PROBLEM →
Find the lines below in which the string "computer" occurs. Copy each one.

□ □ □

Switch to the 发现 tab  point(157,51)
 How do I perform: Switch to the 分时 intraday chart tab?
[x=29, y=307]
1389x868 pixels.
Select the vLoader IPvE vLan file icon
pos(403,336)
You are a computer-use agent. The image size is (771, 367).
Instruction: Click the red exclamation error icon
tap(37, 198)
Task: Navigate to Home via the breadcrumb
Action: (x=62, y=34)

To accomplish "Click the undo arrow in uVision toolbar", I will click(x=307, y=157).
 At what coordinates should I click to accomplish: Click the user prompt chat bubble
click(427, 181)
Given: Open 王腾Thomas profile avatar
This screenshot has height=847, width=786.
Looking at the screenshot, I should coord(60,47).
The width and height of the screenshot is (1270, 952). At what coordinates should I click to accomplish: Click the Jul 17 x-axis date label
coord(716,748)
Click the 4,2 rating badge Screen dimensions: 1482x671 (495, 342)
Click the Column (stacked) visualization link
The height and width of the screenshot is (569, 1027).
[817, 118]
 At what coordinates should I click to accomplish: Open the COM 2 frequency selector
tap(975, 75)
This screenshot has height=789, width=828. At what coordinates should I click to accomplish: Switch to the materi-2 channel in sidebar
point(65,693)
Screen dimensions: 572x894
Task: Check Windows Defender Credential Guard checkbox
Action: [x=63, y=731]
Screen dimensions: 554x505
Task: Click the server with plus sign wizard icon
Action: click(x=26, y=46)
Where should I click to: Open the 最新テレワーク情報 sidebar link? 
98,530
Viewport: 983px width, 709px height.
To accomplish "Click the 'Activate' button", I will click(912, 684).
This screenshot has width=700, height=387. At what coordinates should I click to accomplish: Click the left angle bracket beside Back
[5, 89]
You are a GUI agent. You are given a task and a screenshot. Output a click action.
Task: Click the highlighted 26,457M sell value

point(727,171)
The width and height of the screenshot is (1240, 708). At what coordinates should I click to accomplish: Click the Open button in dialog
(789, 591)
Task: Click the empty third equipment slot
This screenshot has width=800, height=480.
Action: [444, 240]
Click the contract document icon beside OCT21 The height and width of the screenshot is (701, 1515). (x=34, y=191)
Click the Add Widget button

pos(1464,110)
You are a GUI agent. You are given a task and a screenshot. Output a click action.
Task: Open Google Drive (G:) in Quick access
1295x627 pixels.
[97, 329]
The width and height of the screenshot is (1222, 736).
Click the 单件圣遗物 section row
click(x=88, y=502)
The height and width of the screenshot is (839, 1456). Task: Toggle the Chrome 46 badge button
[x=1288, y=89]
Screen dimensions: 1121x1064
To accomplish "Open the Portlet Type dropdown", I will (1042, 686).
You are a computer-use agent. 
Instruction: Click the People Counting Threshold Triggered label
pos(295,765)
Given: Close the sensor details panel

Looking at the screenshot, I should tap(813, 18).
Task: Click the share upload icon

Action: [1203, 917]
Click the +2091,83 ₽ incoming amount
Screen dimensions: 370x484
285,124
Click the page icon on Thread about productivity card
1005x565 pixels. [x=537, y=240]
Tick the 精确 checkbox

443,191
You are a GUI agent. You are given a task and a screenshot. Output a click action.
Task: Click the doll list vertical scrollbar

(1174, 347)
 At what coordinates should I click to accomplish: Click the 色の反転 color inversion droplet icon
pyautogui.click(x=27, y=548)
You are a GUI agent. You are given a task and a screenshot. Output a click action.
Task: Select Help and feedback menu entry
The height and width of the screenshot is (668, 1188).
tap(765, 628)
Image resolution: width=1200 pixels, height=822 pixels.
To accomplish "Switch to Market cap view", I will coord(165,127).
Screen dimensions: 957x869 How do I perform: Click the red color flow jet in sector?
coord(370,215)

□ □ □

OUTPUT →
You are a computer-use agent. The image size is (771, 367).
You are a computer-use agent. 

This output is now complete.